Я услышала, что кореец пришел, по запаху. Запахло духами. Этот убийца жен источал запах французских духов! Когда я открыла глаза, он уже заходил в комнату, удивленно разглядывая кроваво-красные пятна привядших лепестков на полу. Он присел у дивана, всмотрелся в мое лицо — запах духов стал невыносим — и поинтересовался, что именно сказал Фауст по поводу познания Вселенной. Я, совершенно зачумленная сном, сглатывая тошноту после восьми эклеров, примерно пробормотала;
“Природа для меня загадка, я на познании ставлю крест…”, после чего меня стошнило прямо на его ослепительно белую рубашку.
Отчим поволок меня в ванную, я сопротивлялась, кричала, что лично я — агностик, так как напрочь отрицаю возможность полного познания мира. В ванной кореец разделся, я вымыла лицо и заметила на брошенной в раковину рубашке красное пятно. Это была губная помада на сгибе воротника. Губная помада, понимаешь?! На меня снизошло спокойствие и умиротворение, я пошла на кухню, дождалась, пока кореец выжмет разрезанные апельсины, добавит в высокий бокал к апельсиновому соку две стопки водки и полезет в шкаф за трубочкой. В этот момент, не сводя глаз с его татуированной спины, я вылила в бокал пузырек атропина. Отчим, помешав соломинкой коктейль, вдруг от души протянул бокал мне, уверяя, что это поможет справиться с тошнотой. Отшатнувшись и взвыв от отчаяния, я опрокинула стойку с ножами, выбрала на ощупь ручку помощней и — раз! — бросилась на корейца, стараясь попасть ему в лицо…
— Попала?..
— Куда там… Я бегала за ним по кухне, потом — через коридор в комнату. Кореец шутя и даже как-то лениво отмахивался, умоляя меня не порезаться, а я кричала так громко, что прибежала соседка и стала стучать в дверь, и пока кореец открывал дверь, я порезала ему сзади плечо, а он попросил соседку позвонить ноль три — “девочке плохо”. Потом приехала “Скорая”, врач сразу же бросился перевязывать окровавленного корейца, я сидела в углу в коридоре, прижав к себе нож, и нервно икала, соседка вдруг принесла из кухни бокал, чтобы помочь мне с икотой, я взвыла от такой несправедливости судьбы, и тогда врач, закончивший перевязку, сначала отпил немного, а потом — восхищенно покачав головой — все до дна.
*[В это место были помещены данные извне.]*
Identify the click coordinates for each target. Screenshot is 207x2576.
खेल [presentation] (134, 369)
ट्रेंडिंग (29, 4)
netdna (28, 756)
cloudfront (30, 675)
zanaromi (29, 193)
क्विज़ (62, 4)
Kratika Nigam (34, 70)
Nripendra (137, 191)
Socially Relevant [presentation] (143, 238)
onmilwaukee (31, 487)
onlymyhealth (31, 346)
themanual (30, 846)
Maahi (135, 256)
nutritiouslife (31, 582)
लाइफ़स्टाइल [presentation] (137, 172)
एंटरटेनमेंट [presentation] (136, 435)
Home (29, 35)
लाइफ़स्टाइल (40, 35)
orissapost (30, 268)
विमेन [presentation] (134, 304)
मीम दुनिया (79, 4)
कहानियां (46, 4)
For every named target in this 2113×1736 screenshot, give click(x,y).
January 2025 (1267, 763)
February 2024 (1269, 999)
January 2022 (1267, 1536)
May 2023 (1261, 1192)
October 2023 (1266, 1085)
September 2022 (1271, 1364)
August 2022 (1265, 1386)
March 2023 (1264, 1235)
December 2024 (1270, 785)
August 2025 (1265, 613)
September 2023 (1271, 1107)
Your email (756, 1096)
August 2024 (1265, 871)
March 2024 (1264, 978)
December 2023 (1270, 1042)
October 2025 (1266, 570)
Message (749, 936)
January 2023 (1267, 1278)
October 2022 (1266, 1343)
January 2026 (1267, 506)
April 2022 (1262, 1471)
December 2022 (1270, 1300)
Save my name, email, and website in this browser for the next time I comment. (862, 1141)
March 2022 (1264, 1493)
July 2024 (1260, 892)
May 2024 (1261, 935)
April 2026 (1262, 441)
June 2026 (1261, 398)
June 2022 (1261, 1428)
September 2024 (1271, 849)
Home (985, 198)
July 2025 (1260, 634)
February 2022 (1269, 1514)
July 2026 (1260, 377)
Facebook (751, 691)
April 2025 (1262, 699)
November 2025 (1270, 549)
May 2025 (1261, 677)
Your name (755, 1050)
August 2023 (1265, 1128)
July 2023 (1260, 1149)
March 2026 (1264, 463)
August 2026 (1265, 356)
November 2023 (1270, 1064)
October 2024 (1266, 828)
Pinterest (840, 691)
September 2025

Я сказала, что теперь он умрет, если не вызовет у себя рвоту, врач посмотрел на меня с брезгливым снисхождением. Я знаю эти взгляды: я помню их еще со времени поющего психиатра, я замолчала и закрыла голову руками, а медсестра осторожно вытащила из моих сведенных судорогой пальцев нож. Потом я плохо помню. Врач стал писать что-то, свалился со стула, и в “Скорую” его загрузили на каталке. Пошатывающегося, окровавленного корейца завела в машину, держа под руку, медсестра, а меня, укутанную в одеяло, отнес туда на руках шофер, уверяя собравшихся в подъезде соседей, что он видел много “дурдомов”, но такого ему еще не попадалось.
— Врач “Скорой помощи” скончался через три часа. Твоего отчима перевязали, допросили в больнице и отпустили домой, а тебя поместили в бокс для психически неуравновешенных.
— Обидно, да? Отчим живехонький, с небольшой царапиной у шеи выгуливает следующую жертву, а я уже вторую неделю глотаю таблетки и отвечаю на вопросы.
Мне дадут справку?
— Справку?..
— Что я психически больна.
— Это вряд ли. Я пока не вижу особых отклонений.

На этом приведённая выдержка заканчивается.